# TEXTO DE ESTUDIO

+---+

Gustavo Terán Zurita, a los 45 años, tomó la decisión más valiente de su vida: donar el riñón a su hermano Javier, que tenía 27 años y padecía de insuficiencia renal crónica. Lo hizo hace un año y siete meses. “No lo pensé, dije sí de una. Lloré dos días seguidos, pero entendí que era lo mejor para la familia”. Tampoco le consultó a su esposa, Piedad Rondal.En esta decisión también influyó que no tiene hijos y la relación que tienen con Javier es como la de un padre y un hijo, pues tienen 18 años de diferencia.
La enfermedad le obligó a Javier a dejar su empleo en una agencia de diseño gráfico, durante seis meses se sometió a hemodiálisis, pero esto no lo alivió.
El color de su piel se tornó amarillenta, su cuerpo se hinchó, se agitaba al mínimo esfuerzo y empezó a perder la vista. La única salida era el trasplante de riñón.
Gustavo pensó que no debía permitir que pasen años hasta que aparezca un donante, así que fue el primer voluntario.
Después de tres meses de exámenes médicos, el 4 de marzo del 2009, a las 08:00, ingresaron los dos hermanos al quirófano. Gustavo estuvo siete horas y Javier 12. Se volvieron a ver al siguiente día.
Aún convaleciente, Gustavo visitó a Javier en su habitación. “¿Qué fue hijo, cómo sigues?” Javier, aún somnoliento, respondió “gracias”, recuerdan entre risas.
La recuperación de Gustavo fue lenta, tres meses guardó absoluto reposo y no ha tenido molestias. Ahora tiene más cuidado con la alimentación, nada de grasas, ni de alcohol. Lo más duro que debe afrontar es cambiar de trabajo. Él se dedica a realizar trabajos de construcción y, según el médico, el cemento y otros materiales a los que se expone pueden afectarle. Ahora tiene menos defensas. Entre las alternativas está abrir un negocio de venta de humitas y tamales. Gustavo no se arrepiente. “Lo volvería a hacer, para ver a mi hermano con vida y salud”.
En Chordeleg, Azuay, la familia López Sánchez también vivió esta experiencia con José, un niño de 8 años, quien donó su médula ósea a su hermana Paola, de 19. El principal temor antes de que se concretara la operación fue que el pequeño falleciera. Su madre, Susana Sánchez, recuerda que el médico tratante de la leucemia que padecía Paola, desde los 13 años, les indicó que su estado era grave y requería un trasplante.
Con voz entrecortada, señala que Paola le decía que no sufriera si ella llegara a morir, si eso ocurría quería que donaran sus órganos.
Su esposo Ramiro mantiene grabadas en su mente las frases de amigos, familiares y profesores que les decían que no se arriesgaran a perder a sus dos hijos.
Este miedo hizo que la decisión se alargara por seis meses, hasta que una mañana a Paola no le respondían sus piernas. Ese día se decidieron por el trasplante y José era el más compatible.
José tenía 7 años cuando donó su médula. El pequeño recuerda que le decían que será un héroe, como en los dibujos animados.
Para este pequeño que aún no tiene claro qué es ser un donante, recuerda que su hermana estaba enferma, caminaba despacito y le decía que él es un ángel que le va salvar. “Quería que mi ñaña se cure y esté bien”.
Los esposos recuerdan que solo cuando concluyó la intervención vencieron el miedo de lo que representa un trasplante. Esperaron siete días para que Paola reciba la medula ósea. Ahora, ella estudia Administración de Empresas en la Universidad del Azuay y José está en cuarto de básica y no tiene ningún problema de salud.

+---+

# DATOS MOSTRADOS
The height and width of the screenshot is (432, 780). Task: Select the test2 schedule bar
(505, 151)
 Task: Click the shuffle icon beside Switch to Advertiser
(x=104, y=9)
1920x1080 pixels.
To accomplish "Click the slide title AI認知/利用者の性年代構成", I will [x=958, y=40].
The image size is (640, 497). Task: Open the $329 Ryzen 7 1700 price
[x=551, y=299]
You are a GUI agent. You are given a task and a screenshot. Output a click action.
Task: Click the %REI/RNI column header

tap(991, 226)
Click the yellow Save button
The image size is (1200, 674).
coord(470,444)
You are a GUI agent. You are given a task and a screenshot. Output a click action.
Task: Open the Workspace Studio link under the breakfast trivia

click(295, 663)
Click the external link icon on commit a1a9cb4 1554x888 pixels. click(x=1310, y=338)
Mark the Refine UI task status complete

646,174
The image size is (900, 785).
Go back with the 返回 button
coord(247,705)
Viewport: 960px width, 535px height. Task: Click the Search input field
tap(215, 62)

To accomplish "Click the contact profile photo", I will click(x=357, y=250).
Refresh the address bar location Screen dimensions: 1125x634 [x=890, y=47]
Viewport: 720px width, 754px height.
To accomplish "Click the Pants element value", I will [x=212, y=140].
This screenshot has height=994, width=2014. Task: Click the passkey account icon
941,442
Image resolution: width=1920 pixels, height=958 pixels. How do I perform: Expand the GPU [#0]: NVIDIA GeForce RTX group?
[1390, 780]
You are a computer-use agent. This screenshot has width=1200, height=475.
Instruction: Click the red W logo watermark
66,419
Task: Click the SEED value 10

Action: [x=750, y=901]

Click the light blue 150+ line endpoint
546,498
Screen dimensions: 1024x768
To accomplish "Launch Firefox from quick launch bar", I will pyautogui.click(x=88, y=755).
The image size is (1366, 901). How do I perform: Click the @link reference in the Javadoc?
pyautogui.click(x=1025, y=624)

+---+

# OBJETIVO
Determine si cada afirmación concuerda con el texto sobre las donaciones entre hermanos y responda sí o no citando literalmente las palabras del texto que lo deciden: (a) Gustavo consultó a su esposa antes de donar el riñón; (b) Javier se sometió a hemodiálisis durante seis meses; (c) los padres de Paola se decidieron por el trasplante el día en que a ella no le respondían las piernas. Las filas no intervienen en este ejercicio.

# TAREA RESUELTA
(a) No: «Tampoco le consultó a su esposa, Piedad Rondal».
(b) Sí: «durante seis meses se sometió a hemodiálisis».
(c) Sí: «Ese día se decidieron por el trasplante».